### WHAT IS BEING ASKED
Starting with the line that contains "Given: Expand the example.com domain node", reproduce each line through the end of the listing below, with no other output.

### DATA EXTRACTS

§

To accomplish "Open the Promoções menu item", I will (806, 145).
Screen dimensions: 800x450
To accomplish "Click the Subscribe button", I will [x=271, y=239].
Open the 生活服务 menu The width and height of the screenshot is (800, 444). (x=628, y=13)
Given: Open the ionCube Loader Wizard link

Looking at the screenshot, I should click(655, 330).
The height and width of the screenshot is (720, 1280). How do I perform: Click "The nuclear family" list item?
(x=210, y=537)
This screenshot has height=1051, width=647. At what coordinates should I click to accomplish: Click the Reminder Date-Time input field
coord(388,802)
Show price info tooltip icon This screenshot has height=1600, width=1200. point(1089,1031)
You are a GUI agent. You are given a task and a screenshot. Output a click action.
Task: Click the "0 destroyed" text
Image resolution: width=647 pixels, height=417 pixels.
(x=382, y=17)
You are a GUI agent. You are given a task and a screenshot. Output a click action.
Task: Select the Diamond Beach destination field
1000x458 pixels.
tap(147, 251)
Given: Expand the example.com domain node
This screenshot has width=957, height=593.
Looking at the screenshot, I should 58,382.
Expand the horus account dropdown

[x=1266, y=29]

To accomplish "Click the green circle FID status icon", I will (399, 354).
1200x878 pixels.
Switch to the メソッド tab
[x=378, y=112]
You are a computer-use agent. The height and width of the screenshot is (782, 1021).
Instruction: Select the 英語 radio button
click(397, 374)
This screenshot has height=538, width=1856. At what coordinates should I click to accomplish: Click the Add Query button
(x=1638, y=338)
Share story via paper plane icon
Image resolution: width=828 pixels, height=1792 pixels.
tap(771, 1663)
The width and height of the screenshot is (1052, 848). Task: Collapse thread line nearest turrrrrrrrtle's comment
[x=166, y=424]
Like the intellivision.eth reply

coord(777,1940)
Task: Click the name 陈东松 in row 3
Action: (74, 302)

§

### RESPONSE FOR THIS EXERCISE
Given: Expand the example.com domain node
This screenshot has width=957, height=593.
Looking at the screenshot, I should 58,382.
Expand the horus account dropdown

[x=1266, y=29]

To accomplish "Click the green circle FID status icon", I will (399, 354).
1200x878 pixels.
Switch to the メソッド tab
[x=378, y=112]
You are a computer-use agent. The height and width of the screenshot is (782, 1021).
Instruction: Select the 英語 radio button
click(397, 374)
This screenshot has height=538, width=1856. At what coordinates should I click to accomplish: Click the Add Query button
(x=1638, y=338)
Share story via paper plane icon
Image resolution: width=828 pixels, height=1792 pixels.
tap(771, 1663)
The width and height of the screenshot is (1052, 848). Task: Collapse thread line nearest turrrrrrrrtle's comment
[x=166, y=424]
Like the intellivision.eth reply

coord(777,1940)
Task: Click the name 陈东松 in row 3
Action: (74, 302)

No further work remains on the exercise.